Personal information
- Born: August 16, 1922 Løkken Verk, Norway
- Died: March 3, 2005 (aged 82) Dover, New Jersey, U.S.

Sport
- Sport: Ski jumping
- Club: Løkken IF Bear Mountain Ski Club

= Arthur E. Tokle =

American ski jumper

Arthur Emil Tokle (August 16, 1922 - March 3, 2005) was a Norwegian-born American ski jumper who competed for the United States at the 1952 Winter Olympics in Oslo, finishing 18th in the individual large hill event.

==Biography==
Tokle was born in Løkken Verk, Norway. He was raised in a family of ski jumpers, with multiple of his siblings competing successfully internationally. His older brother, Torger, had competed in the United States in 1939 and won multiple high-level competitions.

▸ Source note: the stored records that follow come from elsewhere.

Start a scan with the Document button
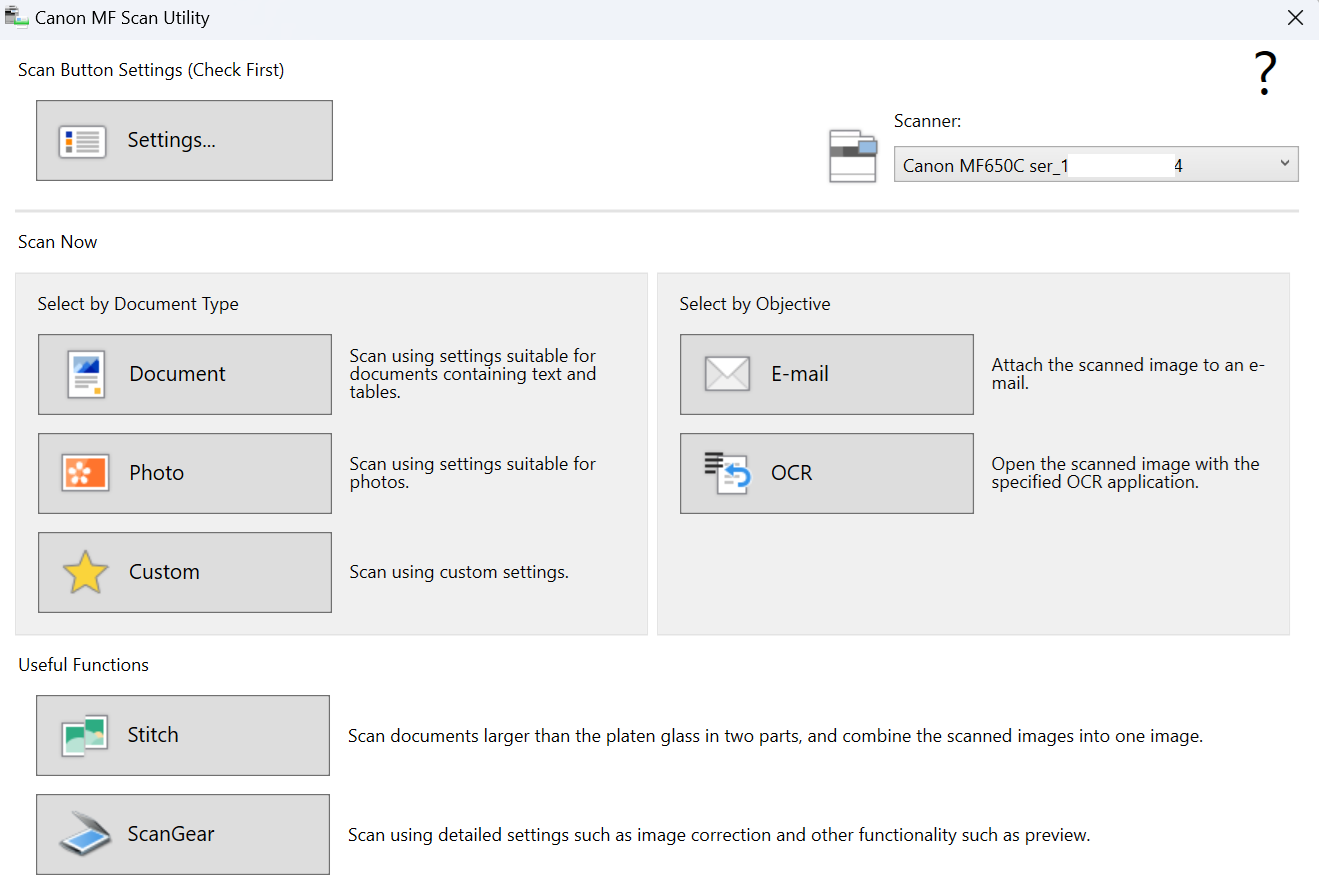The width and height of the screenshot is (1319, 892). 185,374
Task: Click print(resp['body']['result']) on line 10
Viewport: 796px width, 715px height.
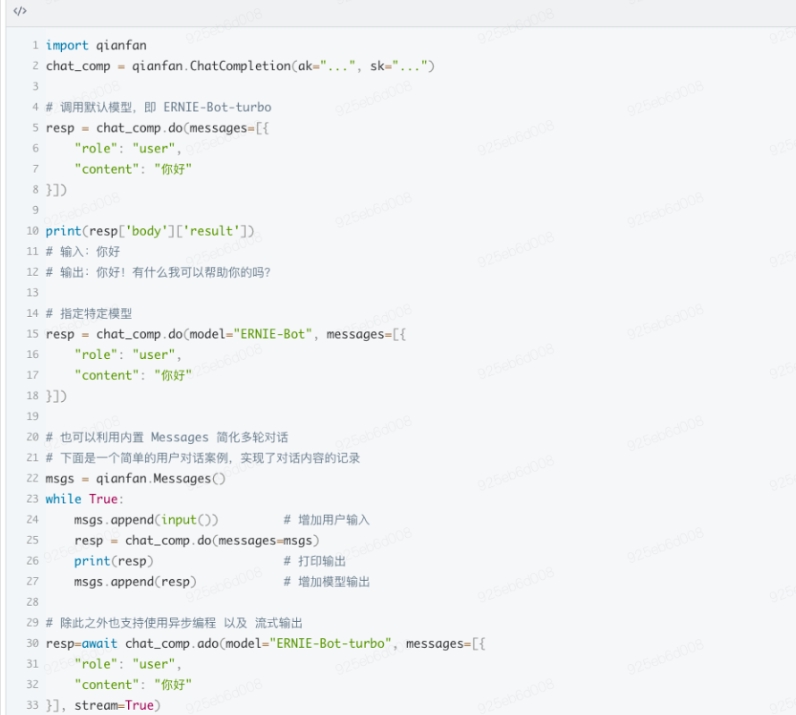Action: coord(150,231)
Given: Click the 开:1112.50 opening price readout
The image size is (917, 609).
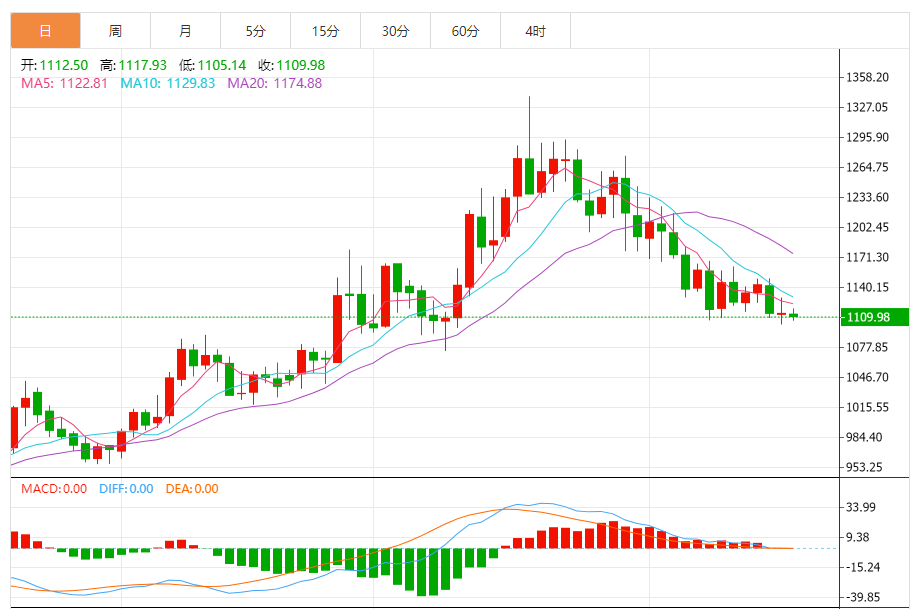Looking at the screenshot, I should tap(54, 65).
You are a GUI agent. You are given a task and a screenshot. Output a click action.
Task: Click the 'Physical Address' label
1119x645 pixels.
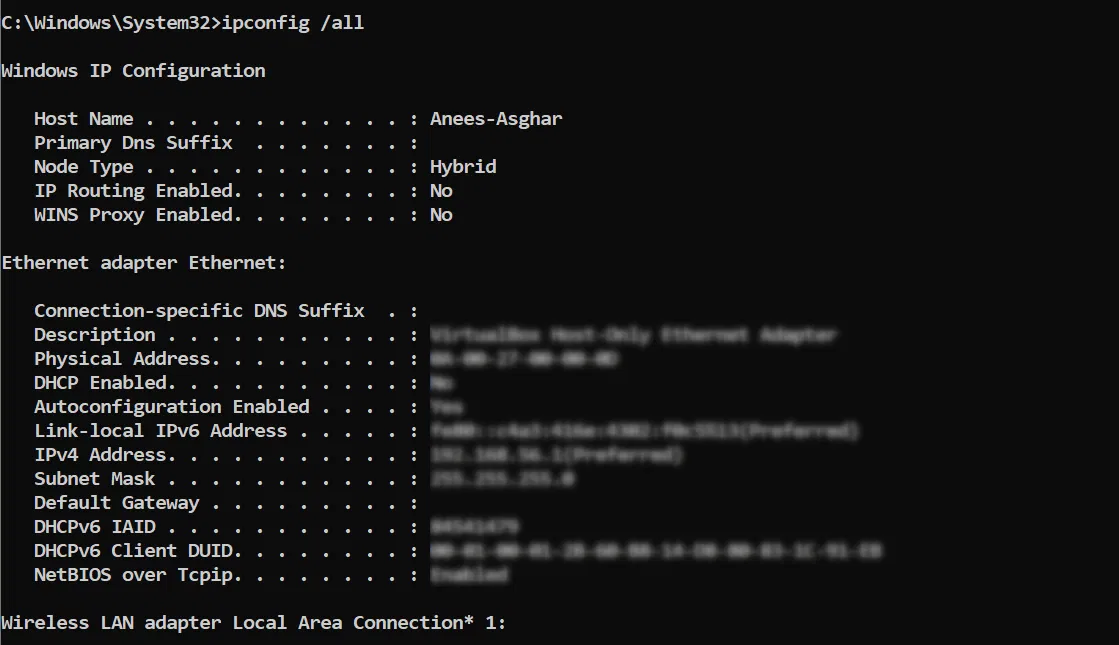click(122, 359)
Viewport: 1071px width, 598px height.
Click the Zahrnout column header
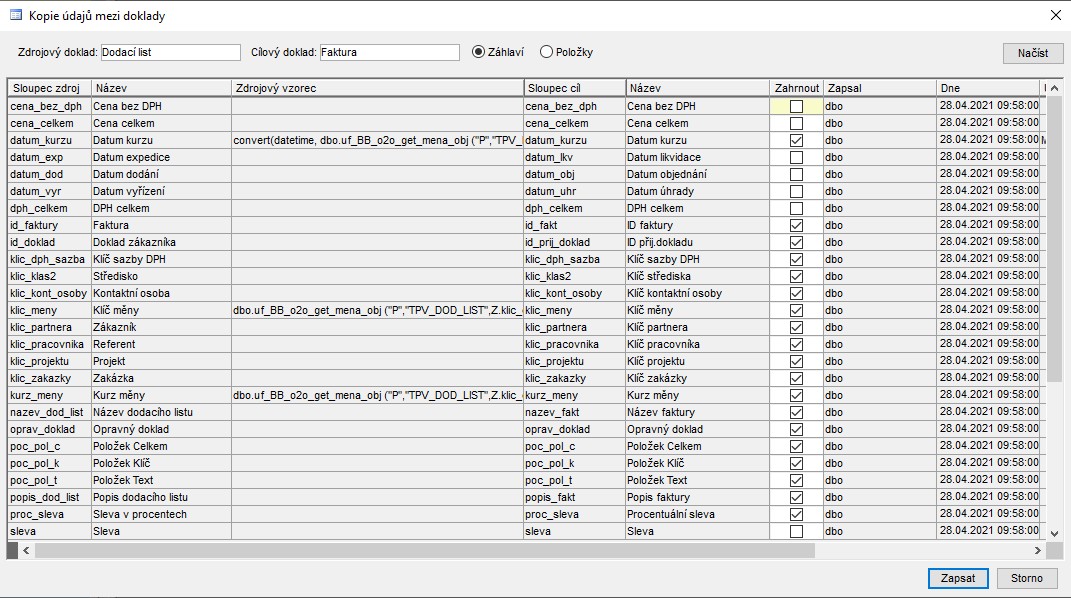click(x=796, y=88)
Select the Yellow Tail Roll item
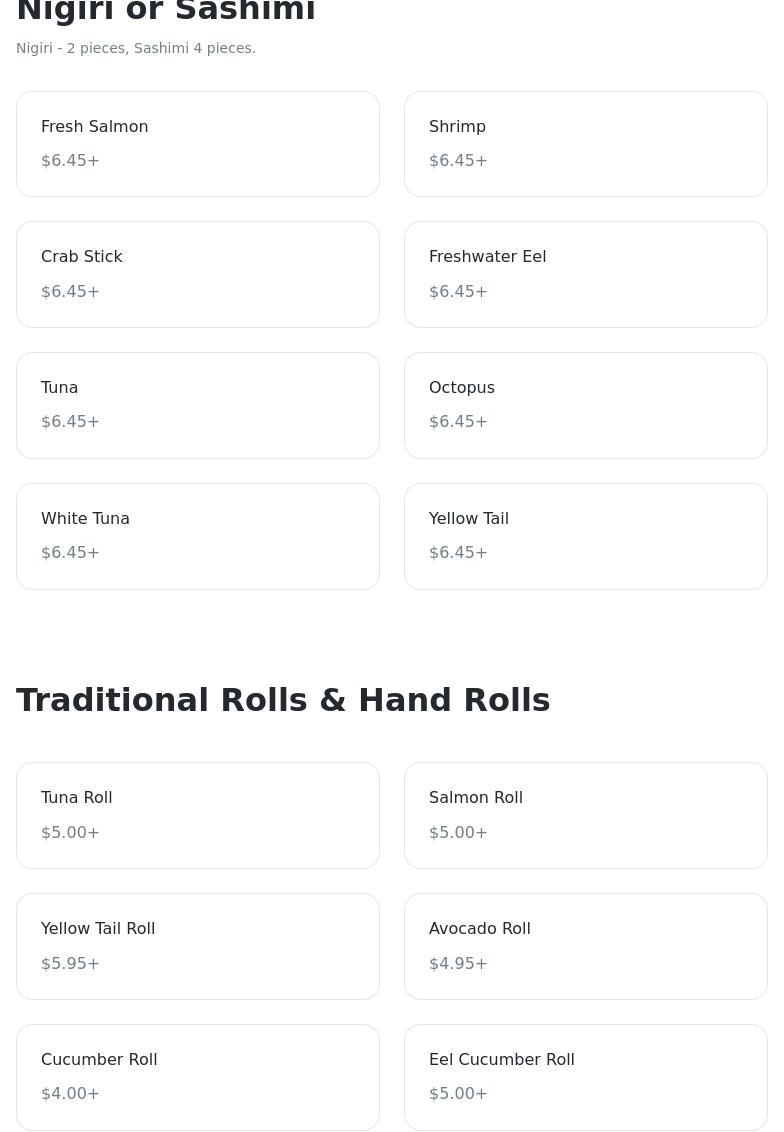Screen dimensions: 784x1132 (198, 946)
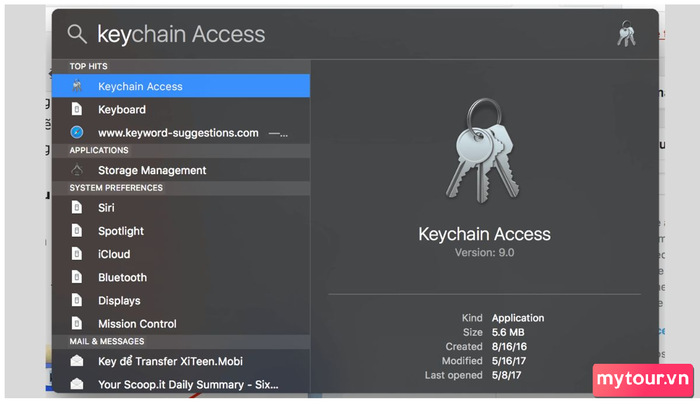This screenshot has height=405, width=700.
Task: Click the iCloud preference pane icon
Action: [77, 254]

Tokle won his first national championship as a teenager and served in the Kings Guard before immigrating to America in 1947. He was US national ski jumping champion in 1951 and 1953. Tokle carried the American flag during the opening ceremonies of the 1958 FIS Nordic World Ski Championships in Lahti, Finland and competed in the 1960 Winter Olympics in Squaw Valley. He later coached the American ski jumping team at the 1964 and 1968 Winter Olympics. Tokle was inducted in the National Ski Hall of Fame in 1970. He was a technical director for the US team at the 1980 Winter Olympics. He co-authored The Complete Guide to Cross Country Skiing and Touring.

==Personal life==
In 1948, Tokle married Oddfrid Larsen and settled in Lake Telemark, New Jersey. Together they had two children, Arthur Tokle Jr. and Vivian Lynch.